Case: Collection of Past Due HOA Assessments
Background: Waterway Palms Plantation is a developed community in Coastal South Carolina, encompassing 759 lots total—114 of which either have a home already or are midway through the building process. The community has three gated entrances, 20 fountains, and a number of lavish amenities—including gym facilities, tennis courts, large swimming pools, boat storage, and, the true centerpiece, an $8 million clubhouse.
Problem: Waterway Palms’ developer sold many of the lots right at the height of the real estate boom. Buyers enthusiastically responded to these new, upscale homes and the pristine surroundings. Then, in 2007, the bottom fell out of the real estate market and these homes were suddenly not worth anywhere close to what they had been bought for. Like other communities throughout the country, many owners quit paying their mortgages and taxes, to say nothing of their Association dues. This naturally left the community in the lurch, and for several years the Association struggled to find the funds needed for the upkeep of the lavish amenities. Meanwhile, many homes were lost to bank foreclosure.
Action: Working on the advice of Kuester Management Group’s Phil McLeod, the community hired a full-time, on-site manager to meet many of the community projects and economic challenges head-on. The Kuester manager was hired in September 2014, and proceeded to review all delinquencies and research every lot to determine ownership. The manager collaborated with a collections team and an HOA attorney to foreclose on delinquent homeowners—at a third the rate most other attorneys would have charged.

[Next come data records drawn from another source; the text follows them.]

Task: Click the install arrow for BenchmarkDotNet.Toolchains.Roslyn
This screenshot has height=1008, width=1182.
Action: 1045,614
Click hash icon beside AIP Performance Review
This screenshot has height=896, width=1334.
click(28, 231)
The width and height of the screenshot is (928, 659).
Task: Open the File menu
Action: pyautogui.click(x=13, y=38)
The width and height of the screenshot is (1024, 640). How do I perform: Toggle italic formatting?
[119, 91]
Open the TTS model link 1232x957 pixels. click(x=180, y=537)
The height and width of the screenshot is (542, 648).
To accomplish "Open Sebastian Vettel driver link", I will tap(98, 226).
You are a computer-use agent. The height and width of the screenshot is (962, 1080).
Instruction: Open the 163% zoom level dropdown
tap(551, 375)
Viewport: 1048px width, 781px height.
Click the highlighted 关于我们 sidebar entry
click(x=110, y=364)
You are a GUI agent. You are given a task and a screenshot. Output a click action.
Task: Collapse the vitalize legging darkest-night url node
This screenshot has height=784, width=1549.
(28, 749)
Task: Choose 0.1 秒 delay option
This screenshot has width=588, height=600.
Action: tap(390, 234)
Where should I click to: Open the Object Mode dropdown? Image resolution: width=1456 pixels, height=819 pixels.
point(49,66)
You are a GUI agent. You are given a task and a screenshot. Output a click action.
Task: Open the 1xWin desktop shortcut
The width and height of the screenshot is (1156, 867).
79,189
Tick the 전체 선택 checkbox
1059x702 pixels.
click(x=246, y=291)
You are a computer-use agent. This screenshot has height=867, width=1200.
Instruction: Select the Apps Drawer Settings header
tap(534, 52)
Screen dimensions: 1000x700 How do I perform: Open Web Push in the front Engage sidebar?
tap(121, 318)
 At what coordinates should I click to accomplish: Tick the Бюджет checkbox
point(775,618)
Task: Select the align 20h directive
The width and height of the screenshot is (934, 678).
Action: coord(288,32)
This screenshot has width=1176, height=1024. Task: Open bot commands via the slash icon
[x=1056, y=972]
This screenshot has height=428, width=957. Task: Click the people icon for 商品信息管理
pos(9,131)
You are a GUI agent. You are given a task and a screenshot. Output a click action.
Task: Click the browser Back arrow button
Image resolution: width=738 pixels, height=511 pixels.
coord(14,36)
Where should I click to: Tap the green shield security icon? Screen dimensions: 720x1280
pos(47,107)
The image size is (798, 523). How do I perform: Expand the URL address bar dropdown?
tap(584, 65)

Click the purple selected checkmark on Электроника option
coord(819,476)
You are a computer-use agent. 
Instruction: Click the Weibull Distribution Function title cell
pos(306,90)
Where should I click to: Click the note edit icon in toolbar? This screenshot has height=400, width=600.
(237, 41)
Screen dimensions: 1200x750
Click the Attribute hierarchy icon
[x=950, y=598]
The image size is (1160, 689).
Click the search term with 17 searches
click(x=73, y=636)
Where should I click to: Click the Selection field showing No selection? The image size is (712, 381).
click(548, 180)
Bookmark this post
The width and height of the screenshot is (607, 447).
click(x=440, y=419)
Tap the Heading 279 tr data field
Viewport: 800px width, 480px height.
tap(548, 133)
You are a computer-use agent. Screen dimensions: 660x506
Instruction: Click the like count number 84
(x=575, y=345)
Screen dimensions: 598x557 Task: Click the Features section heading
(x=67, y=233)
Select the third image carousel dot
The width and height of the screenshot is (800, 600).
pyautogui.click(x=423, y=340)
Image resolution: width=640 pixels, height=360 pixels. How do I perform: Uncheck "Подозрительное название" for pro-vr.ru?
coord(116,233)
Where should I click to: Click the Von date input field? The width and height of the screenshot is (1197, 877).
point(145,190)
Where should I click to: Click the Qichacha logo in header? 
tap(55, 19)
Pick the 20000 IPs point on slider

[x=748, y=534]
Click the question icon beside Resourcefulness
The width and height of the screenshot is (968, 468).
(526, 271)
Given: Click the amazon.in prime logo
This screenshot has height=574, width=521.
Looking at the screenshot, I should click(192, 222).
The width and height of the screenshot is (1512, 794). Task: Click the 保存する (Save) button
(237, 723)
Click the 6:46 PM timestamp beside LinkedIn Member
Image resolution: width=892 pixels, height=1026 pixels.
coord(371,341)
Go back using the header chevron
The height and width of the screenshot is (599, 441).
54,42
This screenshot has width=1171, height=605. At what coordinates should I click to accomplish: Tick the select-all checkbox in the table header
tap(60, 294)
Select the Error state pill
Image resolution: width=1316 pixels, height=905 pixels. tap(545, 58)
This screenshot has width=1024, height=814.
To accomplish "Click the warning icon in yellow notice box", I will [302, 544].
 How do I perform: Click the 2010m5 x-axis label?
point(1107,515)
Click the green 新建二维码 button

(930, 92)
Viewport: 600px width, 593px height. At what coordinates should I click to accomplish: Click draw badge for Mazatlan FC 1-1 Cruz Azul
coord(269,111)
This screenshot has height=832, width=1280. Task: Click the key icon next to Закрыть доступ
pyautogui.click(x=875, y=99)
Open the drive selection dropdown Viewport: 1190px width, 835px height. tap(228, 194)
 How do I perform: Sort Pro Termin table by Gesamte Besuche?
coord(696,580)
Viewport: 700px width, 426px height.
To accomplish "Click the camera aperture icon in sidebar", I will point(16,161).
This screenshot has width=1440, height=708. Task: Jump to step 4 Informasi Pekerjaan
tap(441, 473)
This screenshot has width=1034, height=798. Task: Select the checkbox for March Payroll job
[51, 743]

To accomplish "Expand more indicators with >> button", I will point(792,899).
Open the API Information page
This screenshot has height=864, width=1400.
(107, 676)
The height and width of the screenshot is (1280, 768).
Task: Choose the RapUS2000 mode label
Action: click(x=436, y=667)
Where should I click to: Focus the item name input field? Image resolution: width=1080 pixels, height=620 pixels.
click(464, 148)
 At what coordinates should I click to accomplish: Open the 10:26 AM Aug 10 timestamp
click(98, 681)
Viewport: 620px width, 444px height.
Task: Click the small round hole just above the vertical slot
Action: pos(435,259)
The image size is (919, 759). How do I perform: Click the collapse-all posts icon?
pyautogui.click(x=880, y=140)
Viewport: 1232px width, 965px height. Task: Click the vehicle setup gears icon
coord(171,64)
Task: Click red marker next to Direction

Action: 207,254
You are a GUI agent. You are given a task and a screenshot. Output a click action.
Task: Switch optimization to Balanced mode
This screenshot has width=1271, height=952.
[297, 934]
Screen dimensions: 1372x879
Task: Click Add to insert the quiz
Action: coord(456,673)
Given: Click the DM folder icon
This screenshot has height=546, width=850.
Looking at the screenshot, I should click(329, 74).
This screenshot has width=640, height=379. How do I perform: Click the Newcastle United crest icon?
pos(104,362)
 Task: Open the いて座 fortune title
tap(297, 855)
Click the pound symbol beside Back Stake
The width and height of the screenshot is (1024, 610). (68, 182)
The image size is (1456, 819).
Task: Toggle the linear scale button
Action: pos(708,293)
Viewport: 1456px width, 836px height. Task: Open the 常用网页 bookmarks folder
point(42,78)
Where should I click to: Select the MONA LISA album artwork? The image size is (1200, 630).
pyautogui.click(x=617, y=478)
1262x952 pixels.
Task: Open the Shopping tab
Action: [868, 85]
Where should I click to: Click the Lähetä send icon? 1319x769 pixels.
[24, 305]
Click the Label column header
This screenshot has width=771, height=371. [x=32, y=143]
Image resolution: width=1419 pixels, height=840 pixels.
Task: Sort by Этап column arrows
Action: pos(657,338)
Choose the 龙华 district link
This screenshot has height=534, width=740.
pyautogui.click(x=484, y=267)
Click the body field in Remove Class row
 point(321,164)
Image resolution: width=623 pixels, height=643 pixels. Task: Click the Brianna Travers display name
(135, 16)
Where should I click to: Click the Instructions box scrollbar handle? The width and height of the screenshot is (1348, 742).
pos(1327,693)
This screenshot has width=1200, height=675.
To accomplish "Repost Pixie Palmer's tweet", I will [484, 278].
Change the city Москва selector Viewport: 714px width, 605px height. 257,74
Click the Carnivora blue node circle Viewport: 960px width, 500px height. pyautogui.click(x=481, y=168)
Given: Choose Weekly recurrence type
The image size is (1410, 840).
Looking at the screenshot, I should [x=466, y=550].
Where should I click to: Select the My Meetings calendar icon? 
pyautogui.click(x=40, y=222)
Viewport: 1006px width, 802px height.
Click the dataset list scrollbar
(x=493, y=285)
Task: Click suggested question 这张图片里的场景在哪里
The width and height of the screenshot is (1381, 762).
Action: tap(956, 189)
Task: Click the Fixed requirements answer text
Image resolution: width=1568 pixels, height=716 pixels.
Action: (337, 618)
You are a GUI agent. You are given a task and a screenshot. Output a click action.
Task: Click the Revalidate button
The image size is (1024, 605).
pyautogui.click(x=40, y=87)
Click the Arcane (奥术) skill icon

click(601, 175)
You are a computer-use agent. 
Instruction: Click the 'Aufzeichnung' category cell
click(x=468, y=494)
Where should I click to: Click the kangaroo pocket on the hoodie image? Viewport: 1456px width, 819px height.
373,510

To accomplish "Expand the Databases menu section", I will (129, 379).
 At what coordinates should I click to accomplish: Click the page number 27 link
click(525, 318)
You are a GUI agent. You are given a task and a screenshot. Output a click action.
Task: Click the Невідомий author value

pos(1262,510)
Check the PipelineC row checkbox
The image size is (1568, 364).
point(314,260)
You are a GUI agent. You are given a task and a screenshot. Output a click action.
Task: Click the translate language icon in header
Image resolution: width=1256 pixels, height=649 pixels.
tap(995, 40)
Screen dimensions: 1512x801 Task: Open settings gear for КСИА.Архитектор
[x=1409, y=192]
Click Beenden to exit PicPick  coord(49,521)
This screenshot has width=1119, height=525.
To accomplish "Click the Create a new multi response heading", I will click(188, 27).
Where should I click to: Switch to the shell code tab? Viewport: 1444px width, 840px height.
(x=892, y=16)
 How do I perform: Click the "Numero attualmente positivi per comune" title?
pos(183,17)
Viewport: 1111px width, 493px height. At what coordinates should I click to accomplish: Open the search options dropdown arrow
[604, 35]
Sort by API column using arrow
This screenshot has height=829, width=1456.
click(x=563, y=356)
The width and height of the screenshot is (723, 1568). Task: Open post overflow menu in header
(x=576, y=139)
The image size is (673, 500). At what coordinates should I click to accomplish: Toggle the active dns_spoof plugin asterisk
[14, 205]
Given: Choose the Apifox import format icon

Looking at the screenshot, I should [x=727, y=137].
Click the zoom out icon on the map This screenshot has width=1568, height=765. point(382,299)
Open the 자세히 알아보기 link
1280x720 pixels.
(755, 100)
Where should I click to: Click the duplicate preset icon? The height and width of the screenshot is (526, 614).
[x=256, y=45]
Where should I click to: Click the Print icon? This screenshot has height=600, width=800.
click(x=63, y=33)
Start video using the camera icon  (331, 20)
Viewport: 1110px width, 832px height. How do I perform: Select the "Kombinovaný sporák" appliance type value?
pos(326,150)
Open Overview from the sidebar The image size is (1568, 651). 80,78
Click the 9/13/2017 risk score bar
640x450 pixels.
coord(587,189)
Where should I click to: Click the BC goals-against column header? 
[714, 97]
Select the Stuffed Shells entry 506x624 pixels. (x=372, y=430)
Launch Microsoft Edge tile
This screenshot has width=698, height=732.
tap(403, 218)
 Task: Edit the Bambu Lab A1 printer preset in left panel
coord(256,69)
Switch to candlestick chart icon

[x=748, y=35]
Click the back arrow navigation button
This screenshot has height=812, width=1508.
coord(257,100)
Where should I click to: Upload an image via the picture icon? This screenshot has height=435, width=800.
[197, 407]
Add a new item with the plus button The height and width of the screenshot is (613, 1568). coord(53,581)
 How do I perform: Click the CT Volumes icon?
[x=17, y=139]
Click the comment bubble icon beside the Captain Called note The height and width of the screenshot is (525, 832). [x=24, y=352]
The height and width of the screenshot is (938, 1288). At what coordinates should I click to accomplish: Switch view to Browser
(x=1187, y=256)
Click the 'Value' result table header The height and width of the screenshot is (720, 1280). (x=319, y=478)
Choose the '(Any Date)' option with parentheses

Outcome: Through the aggressive enforcement of the Board’s own Collections Policy Resolution, the manager and collections team were able to clear more than $169,002 of debt from the Association’s books. An additional $87,623 was written off due to bankruptcy, tax sales, and foreclosures, while $81,378 was actually collected. In less than nine months, the team—led by a Kuester manager—was able to reduce the community’s past debts by 38 percent.